The women learn a section from Wevers’ I don’t remember a spark, and the four men learn an excerpt of a pas de deux in Approaching Ecstasy. Ramona Kelley, 25, who performed on the national tour of Twyla Tharp’s Come Fly Away, says afterward that being so focused on the tricky partnering made her forget it was actually an audition. “There were really complicated moments,” she says. “We had to be daring, step outside our comfort zones as female dancers and partner someone else.”

Right: Grace Whitworth (center, in purple) stretches during the five-minute break.

Wevers admits that the trios were difficult. “I knew that in 40 minutes the dancers wouldn’t get it all,” he says. “But I wanted to see how they worked it out as a unit. I tried to listen to how they responded to one another.”

By 2:55, the original 35 have been whittled down to five women and one man. Whitworth and Kelley end up finalists, and all six dancers follow Wevers and the company members to a conference room where they spend another half-hour talking as a group. “That was the most atypical part,” says Kelley. “Olivier and the Whim W’Him dancers answered our questions, told us about their company and how often they work.”

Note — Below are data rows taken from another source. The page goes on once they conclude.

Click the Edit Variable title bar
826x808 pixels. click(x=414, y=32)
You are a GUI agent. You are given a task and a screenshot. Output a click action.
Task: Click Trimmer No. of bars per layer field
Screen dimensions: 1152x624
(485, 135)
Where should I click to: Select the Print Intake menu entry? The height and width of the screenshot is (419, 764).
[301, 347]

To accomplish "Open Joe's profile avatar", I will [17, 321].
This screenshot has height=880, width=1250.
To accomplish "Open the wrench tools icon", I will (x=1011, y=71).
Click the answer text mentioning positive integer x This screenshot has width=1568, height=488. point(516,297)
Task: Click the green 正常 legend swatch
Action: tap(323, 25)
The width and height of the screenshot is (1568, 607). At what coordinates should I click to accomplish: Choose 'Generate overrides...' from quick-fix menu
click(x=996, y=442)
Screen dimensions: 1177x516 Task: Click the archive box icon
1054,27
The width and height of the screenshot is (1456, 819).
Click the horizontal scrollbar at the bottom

Ultimately, the dancers who Wevers would hire needed to be able to travel to the West Coast. Several that he offered contracts to had conflicts, and a little more than a month later, three from the Seattle audition would end up filling Whim W’Him’s open slots. Still, Wevers notes that his long-term goal is a year-round company with 10 dancers. “For now, I’ve kept a file of the dancers who caught my eye in New York and who I’d be interested in working with again. Maybe it didn’t work out this time, but it’s not a closed door.”